Fig. 1 shows a side view of an embodiment of a coaxial connector according to the invention,

Fig. 2 shows an exploded view of the coaxial connector of Fig. 1,

Fig. 3 shows a coaxial connector according to the invention in a sectional view and in the start position for the contact assembly, and

Fig. 4 is a sectional view of the coaxial connector according to the invention and where the contact assembly and thereby the movable pin have reached their end position.

[0026] Fig. 1 is a side view of a coaxial connector 1 in accordance with a preferred embodiment of the invention. It shows a connector 1 before the connector 1 and a coaxial cable have been attached to each other. The connector 1 comprises a main body 17 having a central bore 2. The main body 17 is cylindrical and has a front end - a first body end 3 - around which a compression ring 18 is arranged. A nut 15 is attached to the main body 17 at the other end - the second body end 4. An annular sealing ring 14 is attached to the nut 15, and a grip ring 16 partly surrounds the outer surface of the nut and the annular sealing ring 14, whereby it is achieved that the annular sealing ring 14 is compressed and secured to the nut.

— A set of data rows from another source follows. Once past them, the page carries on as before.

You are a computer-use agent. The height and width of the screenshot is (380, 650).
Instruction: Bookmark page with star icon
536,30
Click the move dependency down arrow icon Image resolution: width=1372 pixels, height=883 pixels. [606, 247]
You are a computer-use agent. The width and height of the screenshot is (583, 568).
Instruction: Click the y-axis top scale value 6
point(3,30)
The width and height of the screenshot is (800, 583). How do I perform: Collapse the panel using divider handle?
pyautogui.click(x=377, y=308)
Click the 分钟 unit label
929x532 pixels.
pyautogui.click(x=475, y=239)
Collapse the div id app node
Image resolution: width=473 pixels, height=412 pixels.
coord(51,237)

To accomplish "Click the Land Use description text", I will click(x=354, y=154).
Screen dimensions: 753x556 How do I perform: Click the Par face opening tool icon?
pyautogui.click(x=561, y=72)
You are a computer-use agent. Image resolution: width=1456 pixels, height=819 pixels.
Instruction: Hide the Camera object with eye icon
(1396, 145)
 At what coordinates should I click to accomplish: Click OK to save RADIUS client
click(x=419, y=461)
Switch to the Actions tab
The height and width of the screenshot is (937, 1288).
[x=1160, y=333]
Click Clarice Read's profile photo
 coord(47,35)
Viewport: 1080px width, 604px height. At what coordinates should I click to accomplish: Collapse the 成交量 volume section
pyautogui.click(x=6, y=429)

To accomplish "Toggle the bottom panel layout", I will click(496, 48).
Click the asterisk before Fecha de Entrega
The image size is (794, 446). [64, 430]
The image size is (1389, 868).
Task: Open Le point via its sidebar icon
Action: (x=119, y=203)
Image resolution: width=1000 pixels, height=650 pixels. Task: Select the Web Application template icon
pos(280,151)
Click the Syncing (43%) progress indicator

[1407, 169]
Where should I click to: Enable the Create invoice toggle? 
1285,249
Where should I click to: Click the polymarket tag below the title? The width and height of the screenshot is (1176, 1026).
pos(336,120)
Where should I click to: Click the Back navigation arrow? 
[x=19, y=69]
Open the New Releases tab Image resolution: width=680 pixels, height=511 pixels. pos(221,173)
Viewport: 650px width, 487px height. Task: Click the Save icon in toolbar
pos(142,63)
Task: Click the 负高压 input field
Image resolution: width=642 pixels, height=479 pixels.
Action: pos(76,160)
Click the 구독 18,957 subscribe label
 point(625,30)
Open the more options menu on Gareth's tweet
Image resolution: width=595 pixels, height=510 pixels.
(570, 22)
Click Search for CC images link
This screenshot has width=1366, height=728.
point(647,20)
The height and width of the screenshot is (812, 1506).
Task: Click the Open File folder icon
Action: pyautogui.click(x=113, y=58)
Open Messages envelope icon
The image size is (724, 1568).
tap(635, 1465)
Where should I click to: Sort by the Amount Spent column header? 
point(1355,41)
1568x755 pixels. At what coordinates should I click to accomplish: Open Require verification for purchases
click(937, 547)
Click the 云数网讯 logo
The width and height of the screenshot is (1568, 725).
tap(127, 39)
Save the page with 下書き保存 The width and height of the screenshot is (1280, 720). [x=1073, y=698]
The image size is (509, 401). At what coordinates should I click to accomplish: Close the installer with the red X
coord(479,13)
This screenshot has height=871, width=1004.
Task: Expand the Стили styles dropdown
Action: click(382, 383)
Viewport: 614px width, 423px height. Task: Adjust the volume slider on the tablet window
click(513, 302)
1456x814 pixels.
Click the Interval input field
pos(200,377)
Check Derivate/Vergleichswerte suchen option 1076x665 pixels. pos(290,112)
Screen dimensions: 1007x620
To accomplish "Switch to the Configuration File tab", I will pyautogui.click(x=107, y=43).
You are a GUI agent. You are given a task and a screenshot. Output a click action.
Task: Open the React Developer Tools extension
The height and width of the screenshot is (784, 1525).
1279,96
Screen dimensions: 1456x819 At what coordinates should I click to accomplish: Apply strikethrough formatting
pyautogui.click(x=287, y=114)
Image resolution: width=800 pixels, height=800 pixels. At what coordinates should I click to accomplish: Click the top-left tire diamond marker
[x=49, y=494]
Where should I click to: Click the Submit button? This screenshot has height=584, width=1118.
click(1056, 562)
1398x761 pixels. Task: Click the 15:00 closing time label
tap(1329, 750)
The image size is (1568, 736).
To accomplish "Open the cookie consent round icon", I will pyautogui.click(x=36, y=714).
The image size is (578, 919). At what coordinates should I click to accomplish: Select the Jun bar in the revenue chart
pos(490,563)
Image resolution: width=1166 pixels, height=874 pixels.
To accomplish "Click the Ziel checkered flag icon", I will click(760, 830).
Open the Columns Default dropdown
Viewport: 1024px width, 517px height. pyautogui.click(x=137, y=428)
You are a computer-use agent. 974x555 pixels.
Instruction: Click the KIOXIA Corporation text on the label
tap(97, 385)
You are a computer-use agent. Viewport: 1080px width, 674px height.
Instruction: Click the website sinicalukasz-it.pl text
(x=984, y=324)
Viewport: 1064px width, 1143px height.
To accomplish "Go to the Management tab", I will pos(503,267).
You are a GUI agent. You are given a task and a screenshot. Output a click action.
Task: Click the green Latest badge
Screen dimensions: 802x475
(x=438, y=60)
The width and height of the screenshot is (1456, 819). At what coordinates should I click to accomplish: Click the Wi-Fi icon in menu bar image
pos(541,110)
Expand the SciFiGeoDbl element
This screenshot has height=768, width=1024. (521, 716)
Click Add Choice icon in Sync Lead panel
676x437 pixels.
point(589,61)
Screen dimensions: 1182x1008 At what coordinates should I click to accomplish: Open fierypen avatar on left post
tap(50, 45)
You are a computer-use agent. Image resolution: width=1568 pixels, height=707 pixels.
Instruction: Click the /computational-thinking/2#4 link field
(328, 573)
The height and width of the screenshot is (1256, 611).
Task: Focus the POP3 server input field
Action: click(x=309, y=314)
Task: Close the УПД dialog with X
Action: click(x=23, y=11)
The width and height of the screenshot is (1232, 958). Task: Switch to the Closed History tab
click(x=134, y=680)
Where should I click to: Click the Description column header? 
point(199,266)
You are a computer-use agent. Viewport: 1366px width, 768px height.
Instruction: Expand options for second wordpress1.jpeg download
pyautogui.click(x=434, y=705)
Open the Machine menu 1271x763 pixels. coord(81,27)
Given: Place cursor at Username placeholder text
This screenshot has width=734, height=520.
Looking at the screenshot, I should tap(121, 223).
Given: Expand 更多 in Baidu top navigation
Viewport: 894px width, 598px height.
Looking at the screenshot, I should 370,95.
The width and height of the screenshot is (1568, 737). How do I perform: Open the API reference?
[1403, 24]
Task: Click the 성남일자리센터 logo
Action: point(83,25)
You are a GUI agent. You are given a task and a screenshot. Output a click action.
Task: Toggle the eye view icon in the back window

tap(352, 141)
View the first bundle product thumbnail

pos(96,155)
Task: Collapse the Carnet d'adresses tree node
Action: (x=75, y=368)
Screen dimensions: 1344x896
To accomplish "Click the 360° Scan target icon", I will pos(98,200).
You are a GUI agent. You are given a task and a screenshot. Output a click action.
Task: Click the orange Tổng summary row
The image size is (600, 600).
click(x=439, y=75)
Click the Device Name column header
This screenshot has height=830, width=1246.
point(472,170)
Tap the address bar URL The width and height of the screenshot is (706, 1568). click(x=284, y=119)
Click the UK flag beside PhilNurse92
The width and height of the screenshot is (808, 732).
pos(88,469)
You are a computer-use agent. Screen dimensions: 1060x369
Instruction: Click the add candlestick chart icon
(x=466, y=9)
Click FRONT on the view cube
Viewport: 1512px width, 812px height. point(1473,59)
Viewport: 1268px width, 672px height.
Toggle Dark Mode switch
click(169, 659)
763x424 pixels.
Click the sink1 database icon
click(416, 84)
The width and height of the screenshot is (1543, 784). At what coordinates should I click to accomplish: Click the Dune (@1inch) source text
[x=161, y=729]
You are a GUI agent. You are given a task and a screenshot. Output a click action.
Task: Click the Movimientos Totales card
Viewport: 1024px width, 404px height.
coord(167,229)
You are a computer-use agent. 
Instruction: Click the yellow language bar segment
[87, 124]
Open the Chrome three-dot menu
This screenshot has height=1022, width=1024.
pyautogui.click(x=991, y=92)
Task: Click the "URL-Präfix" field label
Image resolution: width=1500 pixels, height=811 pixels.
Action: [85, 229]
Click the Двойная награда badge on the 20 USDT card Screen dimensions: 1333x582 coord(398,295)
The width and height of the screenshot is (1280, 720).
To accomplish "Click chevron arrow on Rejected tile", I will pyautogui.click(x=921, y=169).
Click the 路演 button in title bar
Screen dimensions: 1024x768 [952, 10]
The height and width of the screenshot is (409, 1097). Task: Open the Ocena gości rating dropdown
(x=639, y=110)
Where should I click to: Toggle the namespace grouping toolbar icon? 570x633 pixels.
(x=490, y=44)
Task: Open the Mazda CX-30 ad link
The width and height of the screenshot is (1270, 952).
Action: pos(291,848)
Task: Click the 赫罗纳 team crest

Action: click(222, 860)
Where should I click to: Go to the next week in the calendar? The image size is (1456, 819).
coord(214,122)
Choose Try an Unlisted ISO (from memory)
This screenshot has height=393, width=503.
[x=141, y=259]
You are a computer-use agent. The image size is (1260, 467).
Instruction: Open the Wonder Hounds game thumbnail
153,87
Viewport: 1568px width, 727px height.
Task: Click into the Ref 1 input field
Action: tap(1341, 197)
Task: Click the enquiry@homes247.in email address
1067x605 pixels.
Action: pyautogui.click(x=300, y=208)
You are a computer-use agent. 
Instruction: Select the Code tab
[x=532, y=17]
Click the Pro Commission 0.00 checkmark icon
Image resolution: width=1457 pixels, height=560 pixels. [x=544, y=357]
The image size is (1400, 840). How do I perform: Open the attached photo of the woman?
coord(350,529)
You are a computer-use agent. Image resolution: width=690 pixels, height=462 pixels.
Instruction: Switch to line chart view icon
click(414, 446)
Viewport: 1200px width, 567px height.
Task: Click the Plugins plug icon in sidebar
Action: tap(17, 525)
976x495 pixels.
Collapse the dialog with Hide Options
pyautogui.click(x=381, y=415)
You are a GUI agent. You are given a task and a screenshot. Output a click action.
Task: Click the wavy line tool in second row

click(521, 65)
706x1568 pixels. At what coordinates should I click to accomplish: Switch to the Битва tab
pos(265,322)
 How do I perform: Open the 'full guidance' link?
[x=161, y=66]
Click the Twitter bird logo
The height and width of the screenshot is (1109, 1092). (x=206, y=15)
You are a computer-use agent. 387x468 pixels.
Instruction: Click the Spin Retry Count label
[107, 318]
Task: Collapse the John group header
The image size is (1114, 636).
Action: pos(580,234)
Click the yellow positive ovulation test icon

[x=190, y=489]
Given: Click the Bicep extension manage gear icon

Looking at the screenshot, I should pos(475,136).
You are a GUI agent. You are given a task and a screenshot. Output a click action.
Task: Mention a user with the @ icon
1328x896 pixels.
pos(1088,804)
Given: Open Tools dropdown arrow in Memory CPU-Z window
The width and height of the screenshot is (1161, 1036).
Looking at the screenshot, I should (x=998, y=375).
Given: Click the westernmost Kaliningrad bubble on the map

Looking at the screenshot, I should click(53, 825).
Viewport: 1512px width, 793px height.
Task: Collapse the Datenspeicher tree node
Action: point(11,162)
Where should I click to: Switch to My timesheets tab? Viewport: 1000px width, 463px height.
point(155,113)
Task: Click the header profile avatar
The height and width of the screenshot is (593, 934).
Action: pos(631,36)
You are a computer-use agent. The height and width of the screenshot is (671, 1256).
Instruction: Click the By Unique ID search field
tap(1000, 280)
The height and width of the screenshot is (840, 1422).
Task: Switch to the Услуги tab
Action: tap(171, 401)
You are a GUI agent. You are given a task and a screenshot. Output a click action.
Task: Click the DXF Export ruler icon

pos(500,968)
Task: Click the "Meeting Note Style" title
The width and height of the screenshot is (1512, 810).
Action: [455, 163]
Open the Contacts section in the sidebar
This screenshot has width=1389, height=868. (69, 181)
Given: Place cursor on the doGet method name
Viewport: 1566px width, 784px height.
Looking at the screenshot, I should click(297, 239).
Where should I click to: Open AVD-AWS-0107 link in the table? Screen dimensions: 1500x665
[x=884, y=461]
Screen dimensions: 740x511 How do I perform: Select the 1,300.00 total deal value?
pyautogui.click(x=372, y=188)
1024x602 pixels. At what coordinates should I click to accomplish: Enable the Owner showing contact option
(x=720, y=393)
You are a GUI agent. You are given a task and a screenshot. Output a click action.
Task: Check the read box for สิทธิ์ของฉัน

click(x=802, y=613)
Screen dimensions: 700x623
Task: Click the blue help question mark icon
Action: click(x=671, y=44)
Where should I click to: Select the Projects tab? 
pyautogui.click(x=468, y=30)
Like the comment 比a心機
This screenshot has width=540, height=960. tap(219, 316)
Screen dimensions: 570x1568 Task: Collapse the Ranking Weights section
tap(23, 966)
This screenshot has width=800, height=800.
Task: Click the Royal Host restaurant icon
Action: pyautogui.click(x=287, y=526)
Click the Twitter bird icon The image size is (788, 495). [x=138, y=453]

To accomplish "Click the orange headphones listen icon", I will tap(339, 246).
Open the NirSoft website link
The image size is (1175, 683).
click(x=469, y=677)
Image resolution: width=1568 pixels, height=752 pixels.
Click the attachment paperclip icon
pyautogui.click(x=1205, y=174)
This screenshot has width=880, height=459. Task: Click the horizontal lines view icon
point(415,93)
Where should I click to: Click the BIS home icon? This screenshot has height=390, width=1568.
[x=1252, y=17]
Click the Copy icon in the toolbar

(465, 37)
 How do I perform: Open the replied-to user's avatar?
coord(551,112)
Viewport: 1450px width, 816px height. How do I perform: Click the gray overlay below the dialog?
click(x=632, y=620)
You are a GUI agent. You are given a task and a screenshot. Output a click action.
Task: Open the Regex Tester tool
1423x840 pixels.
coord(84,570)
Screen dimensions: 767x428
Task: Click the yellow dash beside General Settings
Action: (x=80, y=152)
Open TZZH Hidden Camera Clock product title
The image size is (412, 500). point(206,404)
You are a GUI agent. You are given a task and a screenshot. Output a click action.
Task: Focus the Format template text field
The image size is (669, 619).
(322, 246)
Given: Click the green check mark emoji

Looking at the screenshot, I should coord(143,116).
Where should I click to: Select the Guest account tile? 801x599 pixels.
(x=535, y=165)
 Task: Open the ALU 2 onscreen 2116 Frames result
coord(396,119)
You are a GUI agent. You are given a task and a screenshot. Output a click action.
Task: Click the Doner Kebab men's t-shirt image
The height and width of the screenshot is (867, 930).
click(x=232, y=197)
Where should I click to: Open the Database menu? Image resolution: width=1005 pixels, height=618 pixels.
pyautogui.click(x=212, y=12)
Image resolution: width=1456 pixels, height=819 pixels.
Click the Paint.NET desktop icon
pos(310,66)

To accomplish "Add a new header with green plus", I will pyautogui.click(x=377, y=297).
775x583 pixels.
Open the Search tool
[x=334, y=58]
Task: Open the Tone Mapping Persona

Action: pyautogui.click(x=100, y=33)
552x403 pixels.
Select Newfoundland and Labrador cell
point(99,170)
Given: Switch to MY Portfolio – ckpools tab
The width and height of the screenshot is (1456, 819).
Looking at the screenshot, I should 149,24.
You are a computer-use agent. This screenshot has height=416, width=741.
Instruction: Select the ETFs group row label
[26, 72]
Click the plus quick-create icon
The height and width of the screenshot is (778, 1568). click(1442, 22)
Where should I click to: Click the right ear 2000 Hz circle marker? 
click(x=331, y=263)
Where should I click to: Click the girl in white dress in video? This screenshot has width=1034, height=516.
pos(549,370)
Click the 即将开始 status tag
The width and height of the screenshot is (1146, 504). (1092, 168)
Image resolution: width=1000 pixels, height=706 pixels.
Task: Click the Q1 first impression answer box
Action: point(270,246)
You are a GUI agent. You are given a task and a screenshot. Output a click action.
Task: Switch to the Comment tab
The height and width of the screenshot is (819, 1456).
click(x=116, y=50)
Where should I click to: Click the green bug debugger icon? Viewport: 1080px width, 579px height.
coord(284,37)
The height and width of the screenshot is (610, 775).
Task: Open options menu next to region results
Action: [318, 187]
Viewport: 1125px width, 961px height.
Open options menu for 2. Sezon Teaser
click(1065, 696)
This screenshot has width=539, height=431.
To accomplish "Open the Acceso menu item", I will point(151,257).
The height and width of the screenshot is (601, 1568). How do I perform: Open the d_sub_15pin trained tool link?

[0027] Fig. 2, Fig. 3 and Fig. 4 show an embodiment of a coaxial connector 1 according to the invention. The coaxial connector 1 comprises a tubular post 5, which is formed in one piece and in a conductive material. Further, the coaxial connector 1 comprises the annular sealing ring 14 and the nut 15, said nut 15 having an internal threaded region 19 at the end where the annular sealing ring 14 is placed. The nut 15 further comprises an outer recessed region in engagement with an inner part of the annular sealing ring 14.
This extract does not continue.